Militares foram indicados em cargos na Administração, Educação, Saúde, Gabinete do Governador e da vice-governadora. No Diário Oficial do dia 29 de janeiro, por exemplo, em um único ato, o governo promoveu mais de 30 militares, praças e oficiais, em diversos cargos da Casa Militar.

O ND também teve acesso a uma minuta de decreto onde o governador pretende declarar de interesse Bombeiro Militar as funções exercidas por membros da corporação na Secretaria de Educação. Decreto semelhante já foi assinado, quando do primeiro ato de Moisés, para incluir militares na Secretaria de Administração.

Minuta de decreto que declara de interesse Bombeiro Militar a presença de membros da corporação na Secretaria de Educação. – Reprodução/ND

Não há informações, no entanto, se o governo vai promover a reposição de agentes da Segurança que estão deixando seus postos para exercerem funções em gabinete.

Atualmente, os militares comandam as pastas da Saúde, Administração, Segurança Pública e Infraestrutura.

Governo diz que não há ilegalidade nas nomeações

Por meio de nota, assinada pelo secretário Executivo da Casa Militar,  João Carlos Neves Júnior, o Governo justificou que as nomeações questionadas se tratam de “profissionais técnicos, com experiência comprovada na área para a qual foram designados”.

Neves também informou que seu filho, João Carlos Neves Neto, já teria pedido exoneração do cargo de assessor jurídico da Secretaria de Estado da Justiça e Cidadania.
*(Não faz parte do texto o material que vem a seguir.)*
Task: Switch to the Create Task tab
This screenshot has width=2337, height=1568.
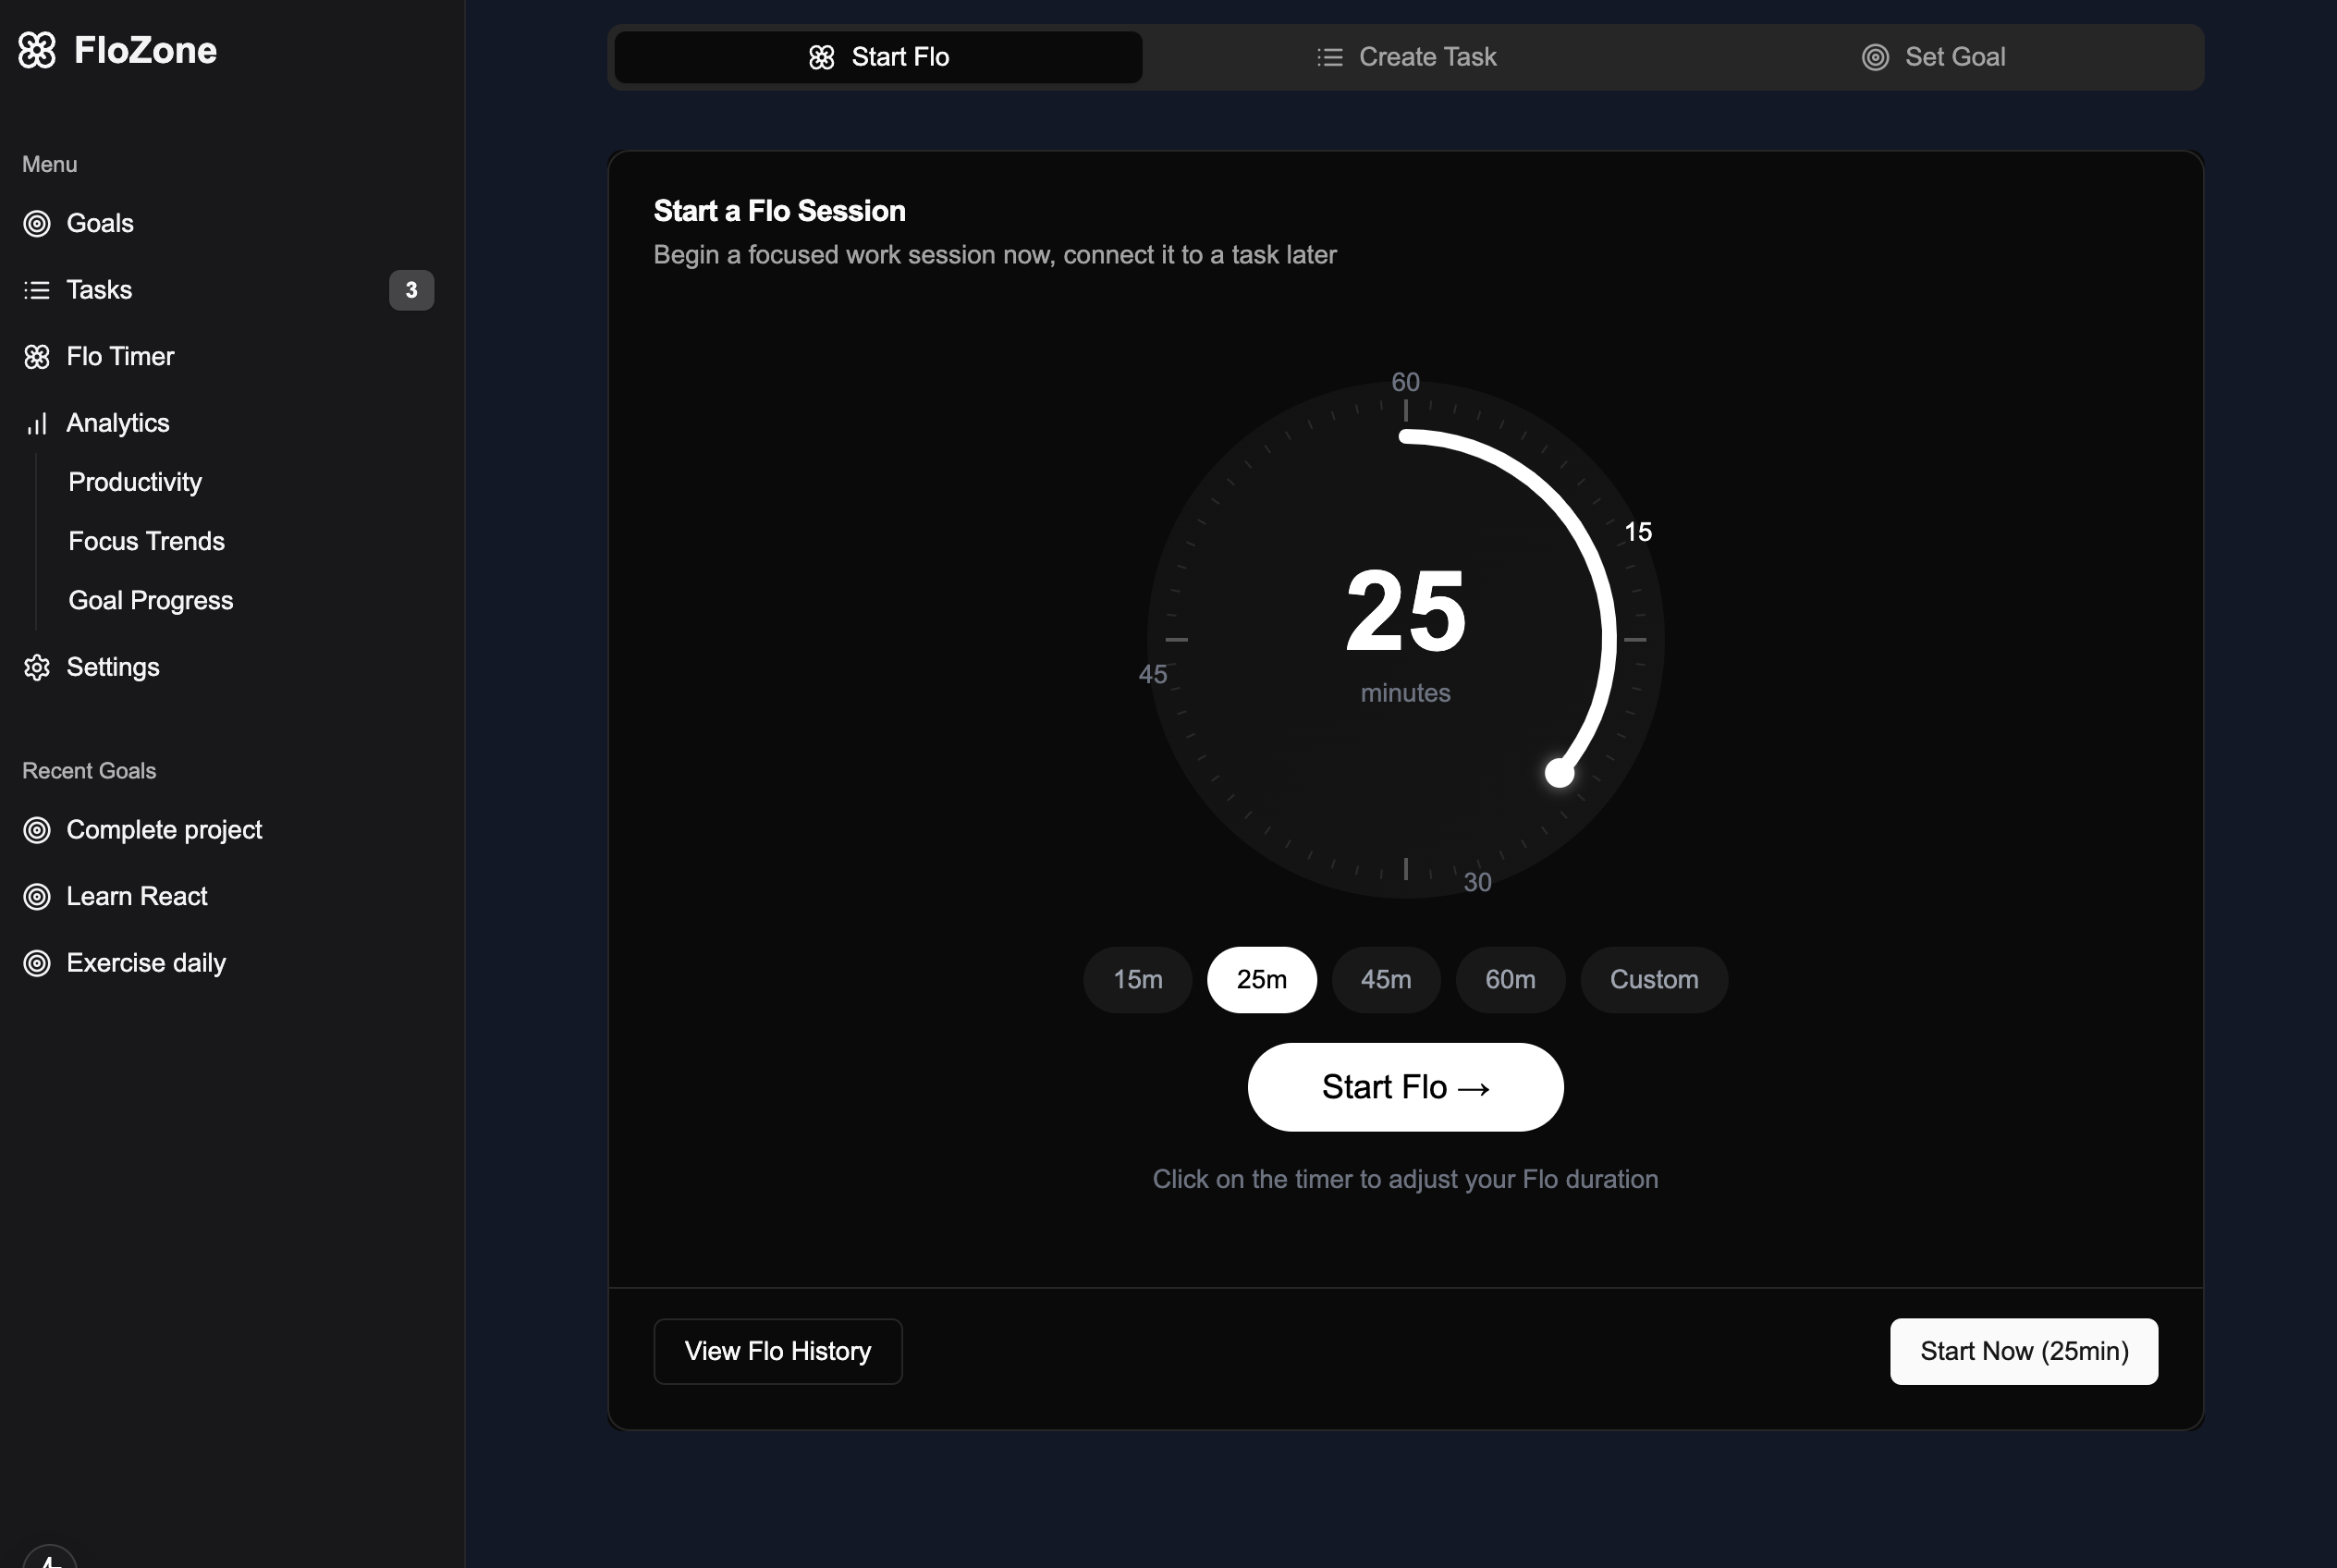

Segundo a nota, a exoneração foi anterior a divulgação da lista de nomes de militares e seus parentes nomeados.


Leia íntegra da nota:

1. Por iniciativa própria e para evitar quaisquer mal-entendidos, João Carlos Neves Neto pediu sua exoneração do cargo de Assessor Jurídico da Secretaria de Estado da Justiça e Cidadania, fato anterior ao envio das mensagens apócrifas.

2. A respeito das demais nomeações, ressalta-se que foram analisadas previamente pelo setor de Governança, o qual não constatou quaisquer ilegalidades.

3. Destaca-se que os nomeados são profissionais técnicos, com experiência comprovada na área para a qual foram designados. No mais, não podem ser prejudicados pelo fato de serem parentes de outros servidores.

Florianópolis, 22 de fevereiro de 2019.